→ SOURCE MATERIAL
========================
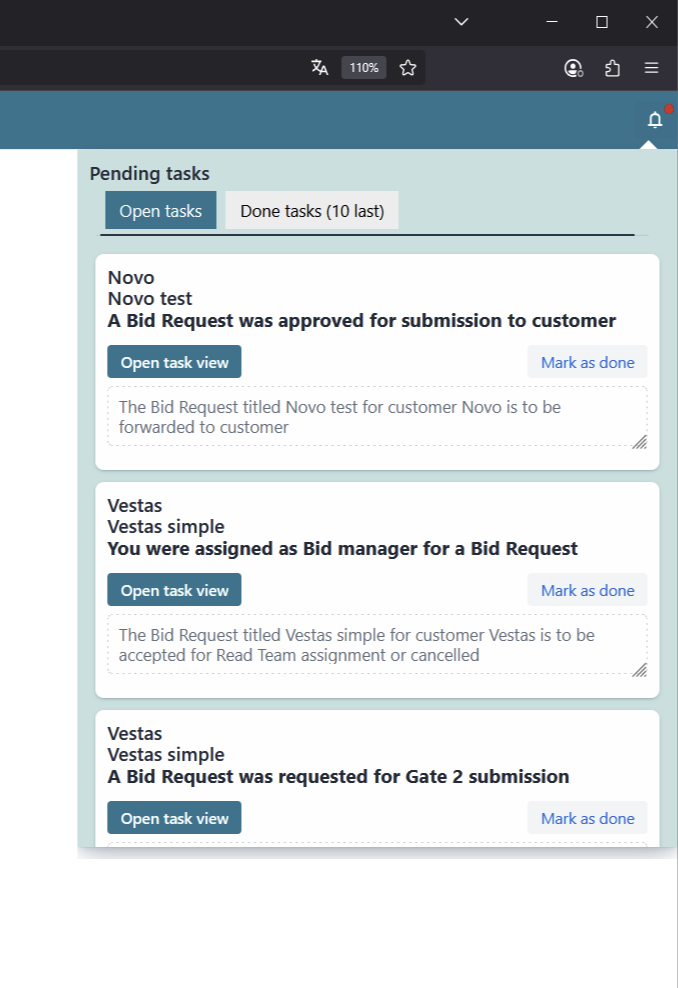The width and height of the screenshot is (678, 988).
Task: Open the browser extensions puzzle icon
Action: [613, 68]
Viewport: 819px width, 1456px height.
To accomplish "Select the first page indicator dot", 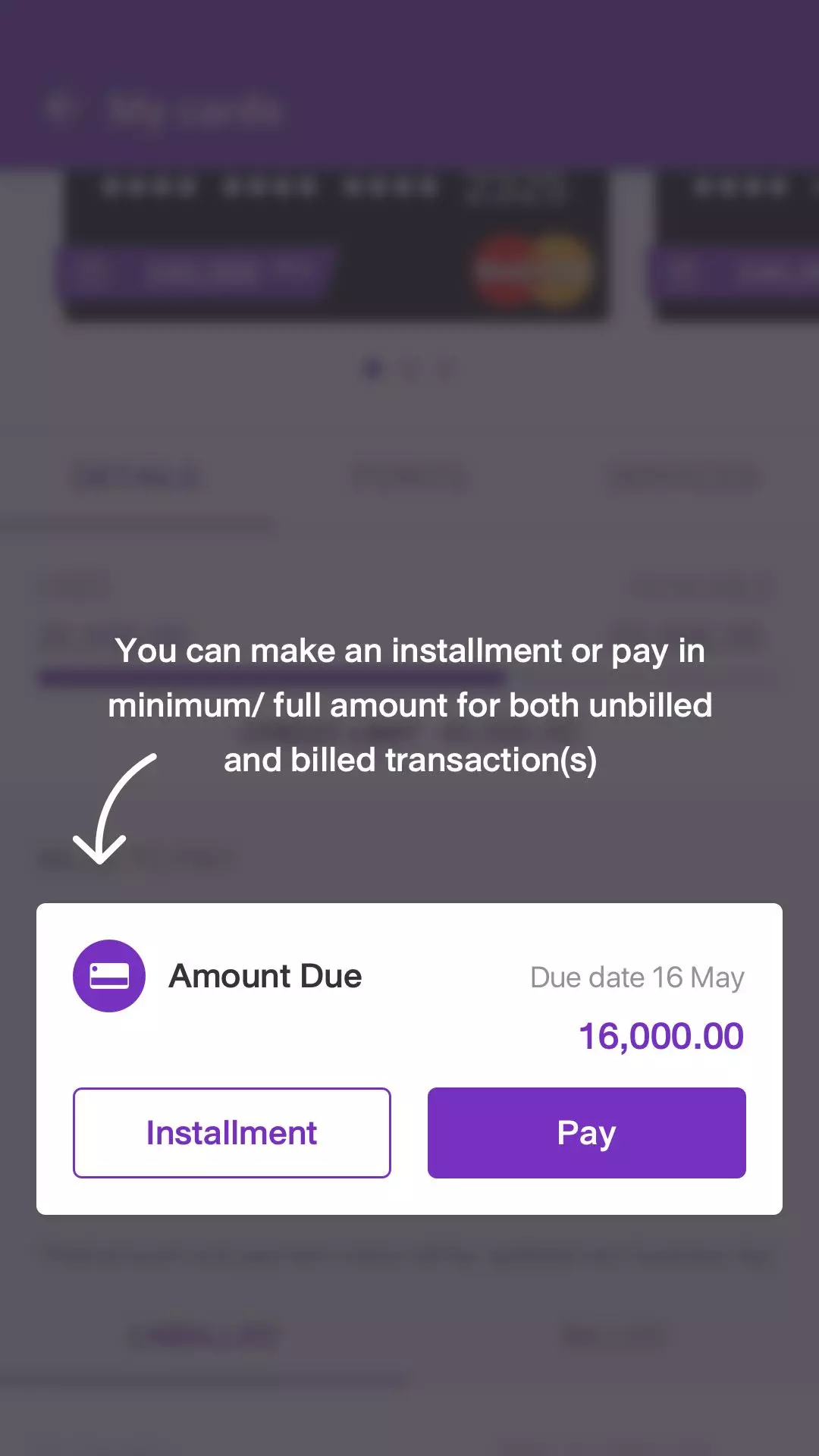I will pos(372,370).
========================
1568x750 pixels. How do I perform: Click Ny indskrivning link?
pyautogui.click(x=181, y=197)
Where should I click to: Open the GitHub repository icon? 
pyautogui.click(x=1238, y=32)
========================
→ JOB
In the records, starting at the line containing "1568x750 pixels. How" and ending with the line containing "pyautogui.click(x=1238, y=32)", change "Where should I click to" to "What should I select to" and leave everything else as it is. Give back only those lines.

→ SOLVED PROBLEM
1568x750 pixels. How do I perform: Click Ny indskrivning link?
pyautogui.click(x=181, y=197)
What should I select to: Open the GitHub repository icon? 
pyautogui.click(x=1238, y=32)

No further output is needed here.